Sitz der Kasse war zunächst das Palais Thun unterhalb der Prager Burg, in dem damals der Böhmische Landtag saß und heute das tschechische Abgeordnetenhaus angesiedelt ist. 1825 betrugen die gesamten Einlagen dort rund 124.000 Taler. Ein Vierteljahrhundert später – also 1850 – lag die Summe aber schon bei 16 Millionen Talern. Denn nach und nach begannen auch reichere Bürger, ihre Ersparnisse in dieses Bankhaus zu tragen. Und die Beschränkung für die Höhe der Einlagen wurde aufgehoben.
In den 1840er Jahren wurden dann die gesetzlichen Grundlagen geschaffen für die Eröffnung von Gemeinde-Sparkassen. So etwa auch für die Prager Städtische Sparkasse, die 1875 entstand.
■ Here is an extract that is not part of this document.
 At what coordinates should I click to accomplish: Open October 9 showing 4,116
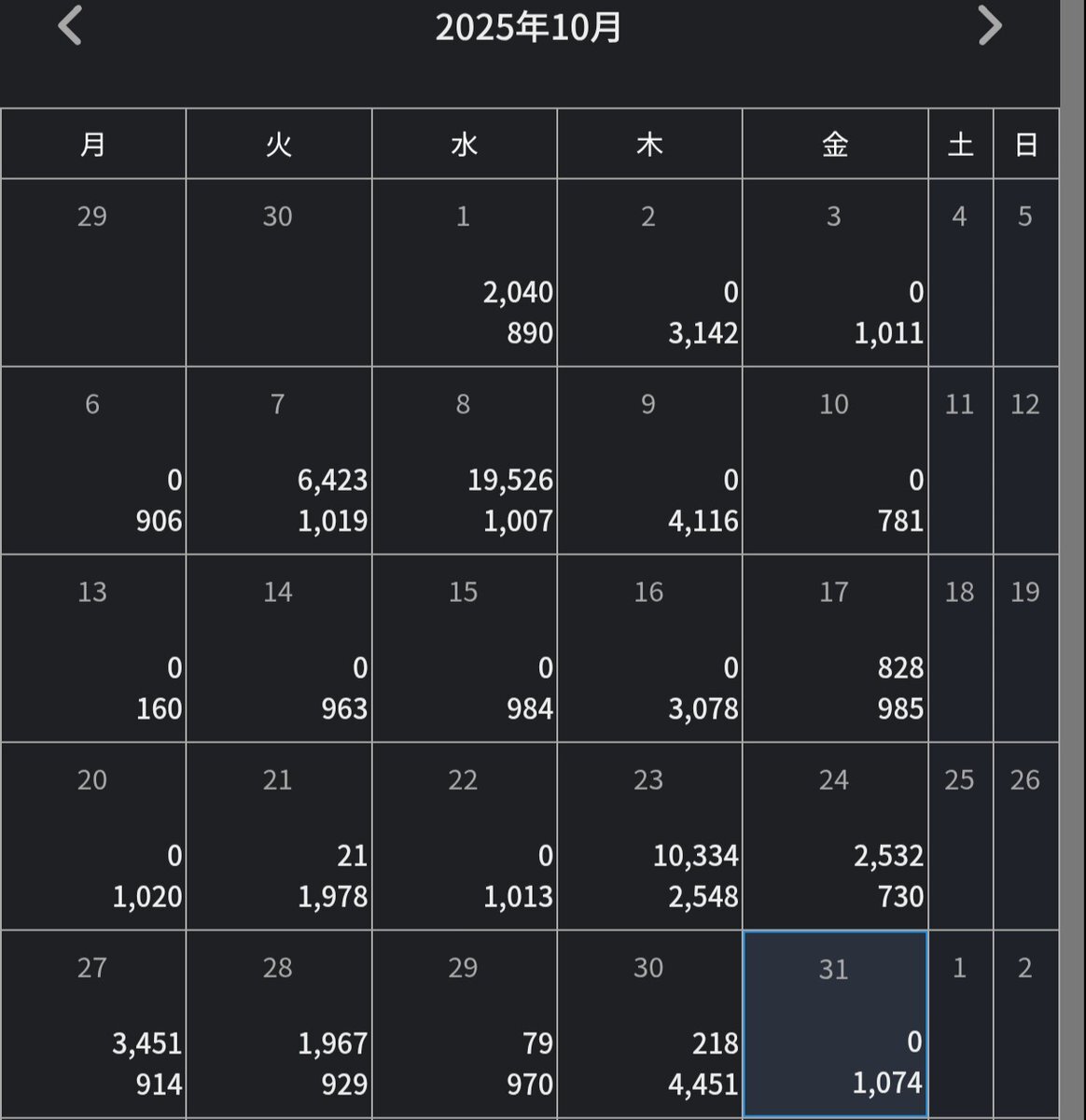click(x=649, y=461)
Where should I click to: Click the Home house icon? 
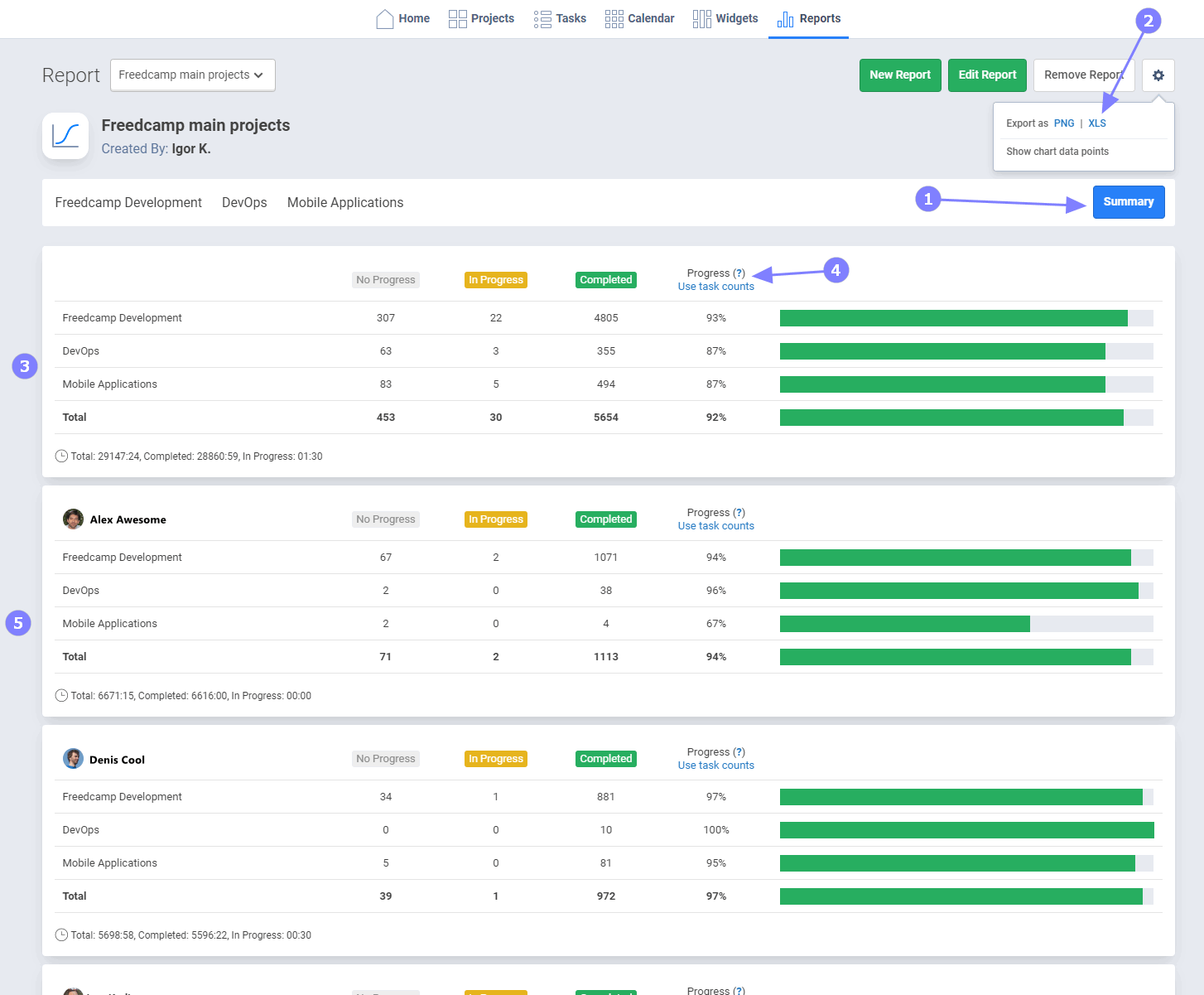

Zu Zeiten der Ersten Tschechoslowakischen Republik halfen die Sparkassen zum Beispiel dabei, die Wohnungsnot zu lindern. Rund 60 Prozent ihrer Kredite flossen in den Bau von Häusern. In der Zwischenkriegszeit schwappte aus den USA auch die Welle der Spardosen hinüber. Filip Hrubý ist Sprecher der heutigen Česká spořitelná und erläutert:
„Das Prinzip der Sparbüchsen war einfach. Zusammen mit ihr erhielt der Kunde ein Sparbuch. In die Büchse warf er Münzen und Geldscheine, die er erspart hatte. Und nach einem halben oder ganzen Jahr ging der Kunde wieder in die Sparkasse. Dort öffnete der Mitarbeiter die Dose, weil nur er einen Schlüssel für diese besaß. Und wenn zu erkennen war, dass die Dose nicht beschädigt war, schrieb er dem Kunden die Geldsumme, die sich dort angesammelt hatte, auf dem Sparbuch gut.“
Zu kommunistischen Zeiten wurden praktisch alle anderen Bankhäuser unter dem Dach der Tschechischen Staatlichen Sparkasse (Česká státní spořitelná) vereint. Erst im Jahr 2000 wurde die Česká spořitelná privatisiert. Dabei kehrte sie praktisch zu ihren Anfängen zurück, denn sie wurde Teil der österreichischen Erste Bank AG.
Im Jahr 2022 sparten die Menschen in Tschechien übrigens im Schnitt 18,2 Prozent ihres Einkommens. Innerhalb der EU wird das nur noch in Deutschland übertroffen, wo die Sparquote bei fast 20 Prozent liegt. Aber heute wird natürlich keine Sparbüchse mehr verwendet, stattdessen gibt es Online-Banking.